For those of you new to the JVM who have never touched Maven in anger: don't panic. Leiningen is designed with you in mind. Leiningen is built on some Maven libraries; specifically the dependency resolution parts. These aspects of Maven are not nearly as complex as the build features that have given it its somewhat fearsome reputation. Think of it as the package manager of the JVM world, much like Rubygems, CPAN, etc. There is a central canonical repository, a Clojure-specific repository called Clojars, and projects often also make their jars available through project-specific public repositories. It allows you to define the dependencies of your project, which it then goes and retrieves, stores in a local repository ("~/.m2" on Unix by default), and copies into your project's "lib/" directory. This makes it so that you don't have to check your dependent jar files into your SCM or make developers hunt down dependency jars by hand.

Leiningen describes packages using identifiers that look like:

org.clojure/swank-clojure "1.0"
  • "org.clojure" is called the 'group-id'
  • "swank-clojure" is called the 'artifact-id'
  • "1.0" is the version of the jar file you require

Sometimes versions will end in "-SNAPSHOT". This means that it is not an official release but a development build. In general relying on snapshot dependencies is discouraged, but sometimes its necessary if you need bug fixes etc. that have not made their way into a release yet. Adding a snapshot dependency to your project will cause Leiningen to actively go seek out the latest version of the dependency every time you run "lein deps", (whereas normal release versions just use the local cache) so if you have a lot of snapshots it will slow things down.
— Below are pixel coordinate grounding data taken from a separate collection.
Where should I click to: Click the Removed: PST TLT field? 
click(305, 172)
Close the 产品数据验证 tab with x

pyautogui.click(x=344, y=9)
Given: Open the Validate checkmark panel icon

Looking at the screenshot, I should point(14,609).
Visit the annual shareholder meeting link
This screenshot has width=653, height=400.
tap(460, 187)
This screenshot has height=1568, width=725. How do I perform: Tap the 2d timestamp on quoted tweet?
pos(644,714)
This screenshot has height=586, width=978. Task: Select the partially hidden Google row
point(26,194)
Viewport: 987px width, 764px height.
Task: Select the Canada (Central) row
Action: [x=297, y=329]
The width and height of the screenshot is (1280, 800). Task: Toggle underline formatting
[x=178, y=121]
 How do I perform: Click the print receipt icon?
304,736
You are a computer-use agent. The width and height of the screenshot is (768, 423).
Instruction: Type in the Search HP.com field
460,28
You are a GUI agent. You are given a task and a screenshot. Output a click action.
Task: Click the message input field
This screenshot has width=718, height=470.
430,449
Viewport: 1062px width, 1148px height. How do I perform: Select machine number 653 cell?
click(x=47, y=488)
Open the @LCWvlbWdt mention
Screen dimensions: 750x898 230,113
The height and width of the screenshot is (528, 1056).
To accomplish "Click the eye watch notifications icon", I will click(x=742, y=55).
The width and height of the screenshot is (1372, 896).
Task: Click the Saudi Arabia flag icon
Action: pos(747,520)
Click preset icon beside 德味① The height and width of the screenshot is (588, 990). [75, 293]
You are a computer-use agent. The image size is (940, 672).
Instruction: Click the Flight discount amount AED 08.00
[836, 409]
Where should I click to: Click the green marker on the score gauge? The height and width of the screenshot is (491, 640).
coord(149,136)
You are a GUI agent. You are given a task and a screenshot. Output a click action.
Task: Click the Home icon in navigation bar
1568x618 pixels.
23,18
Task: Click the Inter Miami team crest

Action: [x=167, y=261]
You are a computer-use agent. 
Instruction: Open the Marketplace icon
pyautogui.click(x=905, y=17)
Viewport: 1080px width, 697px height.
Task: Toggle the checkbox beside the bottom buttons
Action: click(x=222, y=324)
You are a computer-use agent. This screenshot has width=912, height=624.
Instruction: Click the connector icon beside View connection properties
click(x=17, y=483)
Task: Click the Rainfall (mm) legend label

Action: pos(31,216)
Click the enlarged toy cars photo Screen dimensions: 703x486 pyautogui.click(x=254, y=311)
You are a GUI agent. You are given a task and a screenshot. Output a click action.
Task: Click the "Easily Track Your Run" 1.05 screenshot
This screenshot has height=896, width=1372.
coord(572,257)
While it's customary to make group IDs match either artifact IDs or the Java package, it's not required. Let's take for an example the JYaml jar. Looking at their javadocs, the Java package name is "org.ho.yaml". If you try to add the following dependency in your project.clj file:

[org.ho.yaml/jyaml "1.3"]

You'll get an error when you run "lein deps". One way to find the correct group id is to use a maven search web site like Jarvana. In the "project search" box, enter "jyaml", and you'll see results that indicate the correct group-id ("org.jyaml") and artifact id ("jyaml").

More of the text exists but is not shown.